Norm Geras, writing in the Jewish Chronicle yesterday:
It is not difficult to understand the long affinity that has existed between Jews and the left. Common traditions of opposition to injustice, the commitment within liberal and socialist thought to ideals of some sort of equality, opposition to racist and other similar types of prejudice – these things have long served to attract Jewish people to organisations and movements of the left, and they continue to do so.
This is awkward territory. The same supposed affinity for socialism is part of anti-Semitic discourse among some parts of the far right. It’s also, I think, awkward to try to suggest virtues are characteristic of racial or ethnic groups, since the general attribution of characteristics to ethnic groups is a hallmark of racial prejudice.
What’s more, injustice and equality mean different things to liberals and socialists, so you can’t group them together. Liberalism is essentially individualism, whereas socialism is essentially a collectivist philosophy. I suspect Norm is referring principally to the socialist interpretation of these words.
But let’s go with it anyway. Let’s say that Jews have historically been drawn to the socialist left. Why might that be?
And let’s exclude the notion that Jews are any more drawn to justice and equality than other people, instead saying they are more drawn than many groups towards collectivism. Why?
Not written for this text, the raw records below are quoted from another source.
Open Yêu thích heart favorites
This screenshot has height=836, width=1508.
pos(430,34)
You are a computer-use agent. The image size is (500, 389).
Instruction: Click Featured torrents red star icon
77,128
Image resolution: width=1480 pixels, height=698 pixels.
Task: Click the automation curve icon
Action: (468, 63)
Jews have a shared collective experience. In many ways it’s a very bad collective experience. It’s one of being singled out for hatred, in many parts of the world, often for religious reasons by Christians and Moslems, for many centuries.
But that has thrown Jews back onto each other. Jewish communities are very close and mutually supportive. They are also, in my experience, very welcoming to outsiders who don’t exhibit signs of Jew-hatred. Jewish culture has had to be collectivist, whatever people might have wanted under other circumstances, and socialism is just a broader political expression of that reality.
This tallies with the notion that we seek rationalisations for our predispositions in politics. That is, political philosophy doesn’t guide people to conclusions, rather it justifies the ones they have already reached.
This would also explain the tendency some people have to be socialist in youth, growing less so as they get older. Normally this is seen in terms of youthful idealism and a cynicism and self-interest as one gets older and acquires more. Instead you could see youthful socialism simply as a quest for a political system that mirrors the communism of the family home and the authoritarianism of school – the environments young adults are most used to.
And it would explain why people become less socialist as they gradually get used to the more fragmented, individualistic adult world. It is a process of getting accustomed, not a calm analytical investigation, that leads people to change because this is how predisposition changes. As that develops, so the rationalisations we select for the politics we already have change too.